«Il blog di Tano è così: “sono al buio, premo l’interruttore e si accende la luce”». M’è rimasta questa frase di Davide, non ho capito se fosse una scherzosa critica sulla linearità delle cose che scrivo o un complimento sulla loro comprensibilità . Magari entrambe le cose; ma, gli rispondevo, qui sul blog mi piace confessarmi.
(Tra l’altro, m’è piaciuto molto l’ottimismo intrinseco della frase secondo cui ad una mia azione non possa che verificarsi la reazione che mi aspettavo. Se sono al buio e premo l’interruttore, già mi va bene se riesco a beccarlo al primo colpo, poi è tutto da vedere se si tratta dell’interruttore giusto per la luce che voglio accendere e, infine, se la lampadina è funzionante.

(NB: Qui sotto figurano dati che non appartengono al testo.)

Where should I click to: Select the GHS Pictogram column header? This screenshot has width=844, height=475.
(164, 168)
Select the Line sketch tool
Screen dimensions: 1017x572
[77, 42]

Se sono al buio, premo l’interruttore e si accende la luce, beh…è un gran bel colpo di fortuna).
Di persona forse appaio più chiaramente per quello che sono, nonostante le battute, i giochi di parole o i silenzi prolungati; però qui non posso trasportare atteggiamenti del corpo, espressioni del viso, toni della voce. Mi rimane solo la semplicità .
Per cui, se i miei pensieri ti incuriosiscono o interessano, li potrai leggere qui, a chiare lettere. Se mi conosci bene – e se sarò stato bravo a esprimerli – forse riuscirò a farti provare una sensazione di deja-vu, come se ti avessi già parlato di questi.